## Exercise objective
Rewrite the listing below, changing "screenshot" to "screen capture" and leaving everything else untouched. Leave the pictures out of your version.

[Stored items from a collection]

<<<<

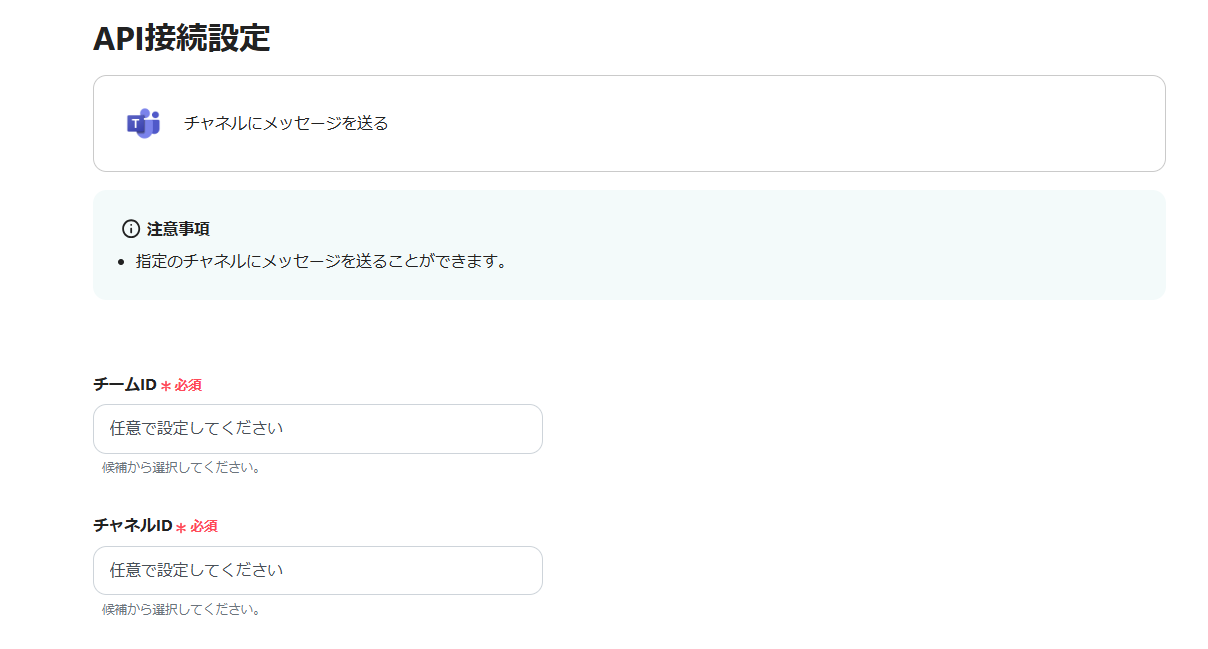
Task: Click the helper text below チャネルID field
Action: [x=181, y=609]
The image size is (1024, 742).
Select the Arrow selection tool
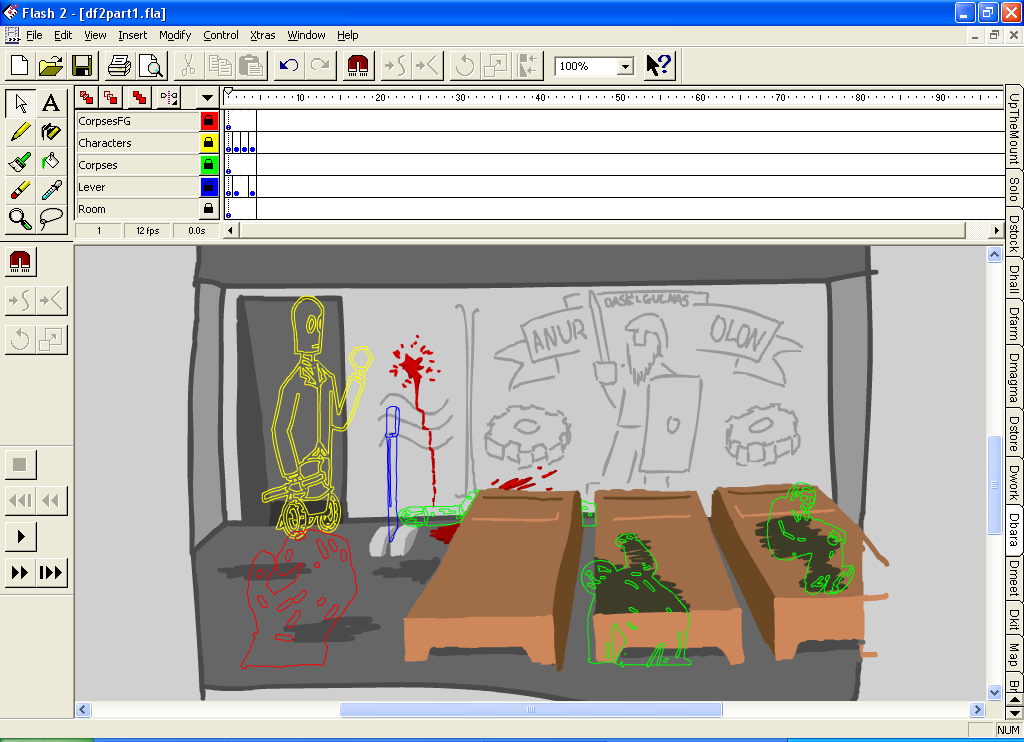click(20, 102)
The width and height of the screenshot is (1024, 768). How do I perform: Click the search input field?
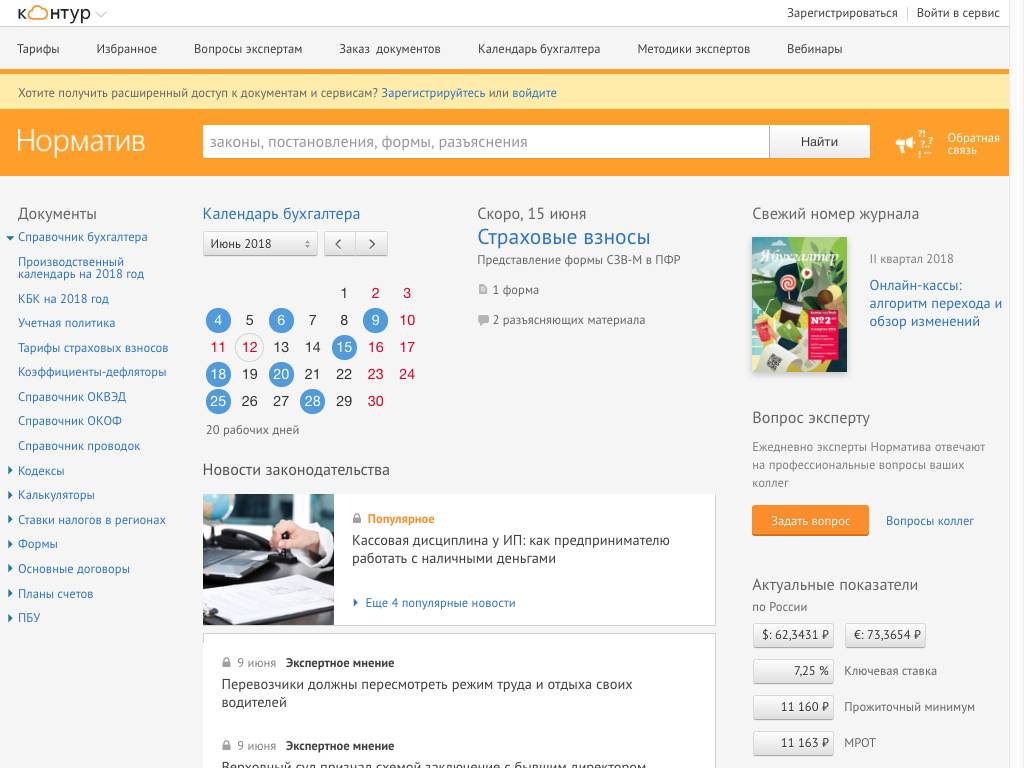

>>>>

## Full output
Task: Click the helper text below チャネルID field
Action: [x=181, y=609]
The image size is (1024, 742).
Select the Arrow selection tool
click(20, 102)
The width and height of the screen capture is (1024, 768). How do I perform: Click the search input field?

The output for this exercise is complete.